Task to carry out | Tally the lines of the entries below that hold the word "screenshot", and please give only the total.

The input |
>>>>>

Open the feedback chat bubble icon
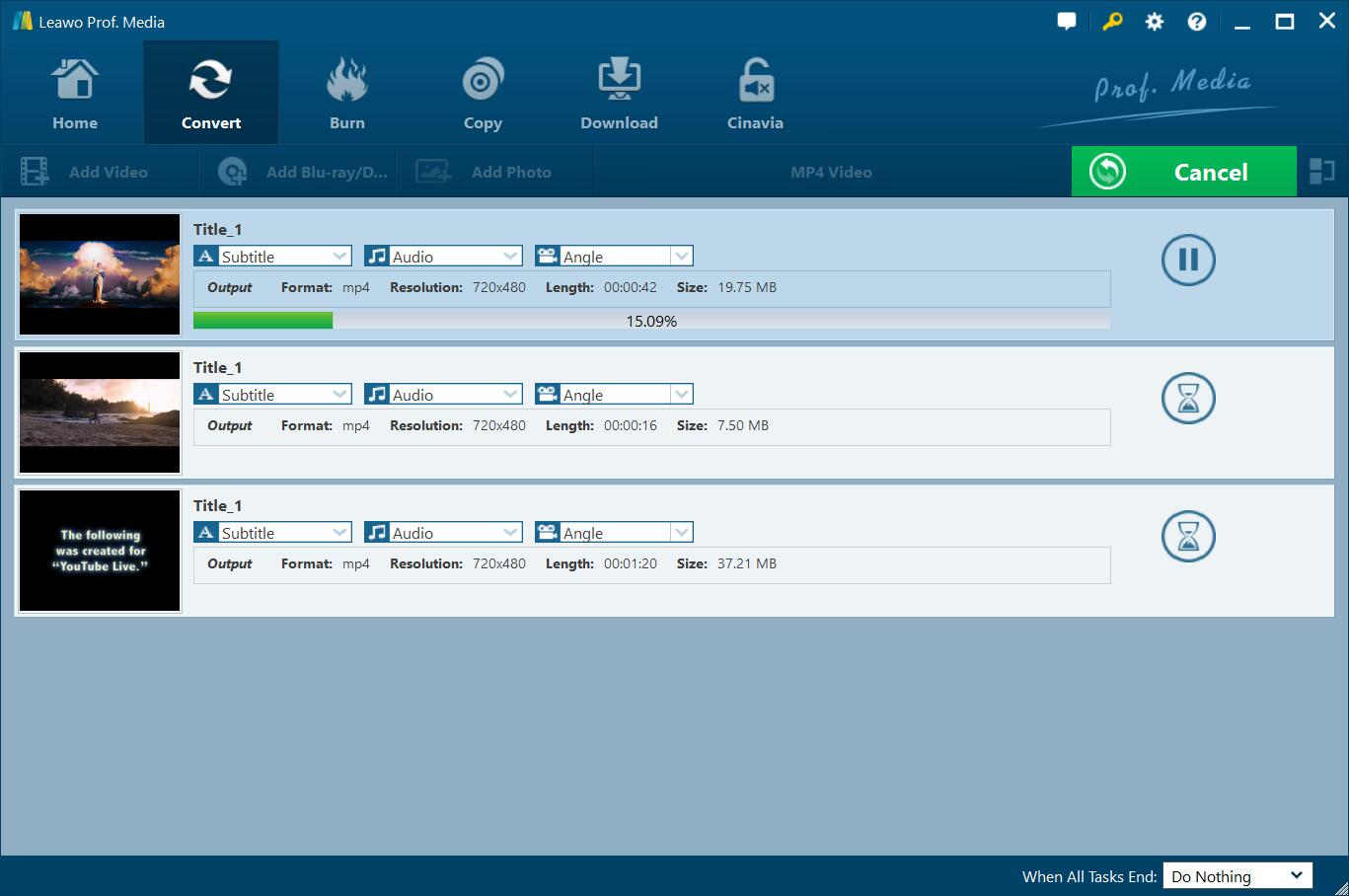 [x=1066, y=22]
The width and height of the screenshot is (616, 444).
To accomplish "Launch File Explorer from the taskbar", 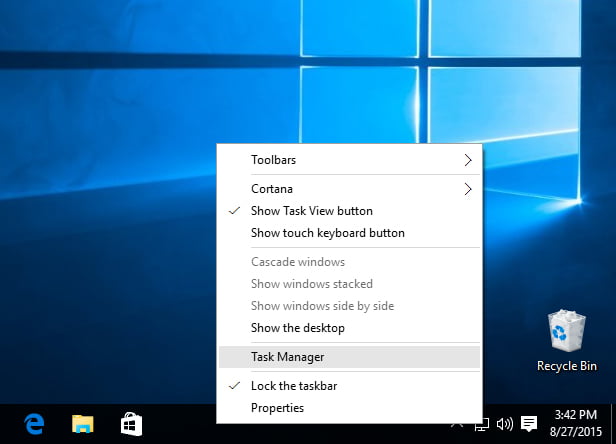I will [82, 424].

<<<<<
>>>>>

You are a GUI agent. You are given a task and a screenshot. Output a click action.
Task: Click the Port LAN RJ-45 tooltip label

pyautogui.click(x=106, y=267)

<<<<<
>>>>>

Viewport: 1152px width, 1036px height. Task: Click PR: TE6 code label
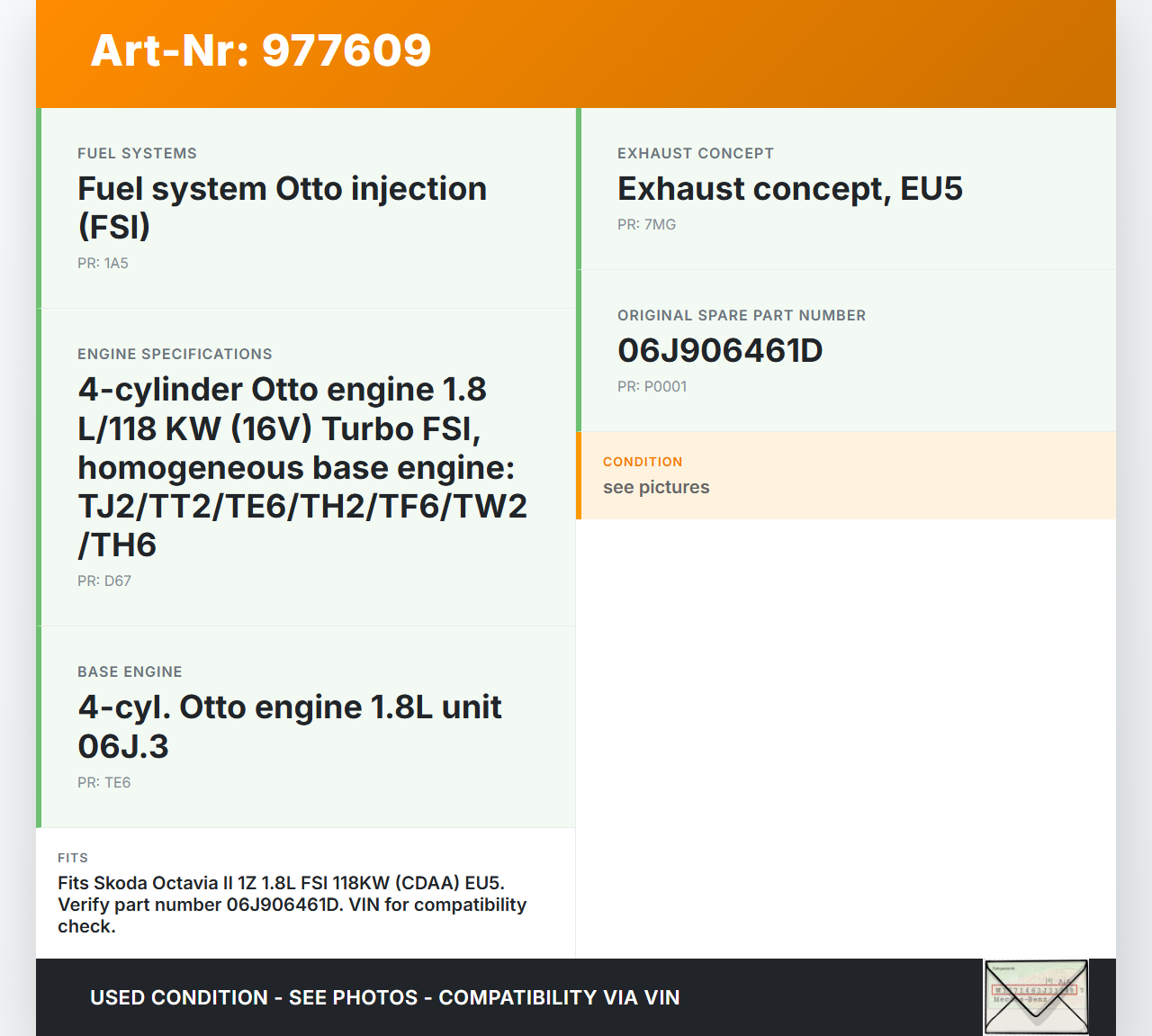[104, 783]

<<<<<

Solution to the exercise | 2